Avant ce vol, l’avion devait effectuer un vol Cologne-Varna puis Varna-Düsseldorf.
Mais la lourde charge de travail de la sécurité des passagers à l’aéroport de Cologne a entraîné un temps d’attente exceptionnellement long avant l’embarquement.
European Air Charter a pris la décision d’attendre ces passagers et le vol Cologne-Varna a été retardé de plus de 5h.
La compagnie aérienne a choisi d’utiliser un avion de remplacement pour exploiter le secteur Varna-Düsseldorf, mais cela a nécessité l’obtention d’une autorisation d’atterrissage, ce qui a entraîné un retard de plus de 3 heures pour le vol suivant Düsseldorf-Varna – objet de la demande d’indemnisation.

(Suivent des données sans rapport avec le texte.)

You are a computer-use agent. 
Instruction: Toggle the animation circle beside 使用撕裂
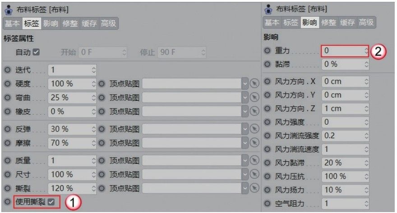[x=8, y=202]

Dans le cadre de l’examen de l’affaire, un tribunal régional de Düsseldorf a demandé au Tribunal si la décision autonome de la compagnie aérienne d’attendre les passagers de Cologne l’empêchait d’invoquer l’argument des « circonstances extraordinaires ».
« Cette décision est susceptible de rompre le lien de causalité direct », a statué le Tribunal le 4 mars, à condition que la compagnie aérienne n’était pas obligée de prendre cette décision, ce que le tribunal allemand doit vérifier.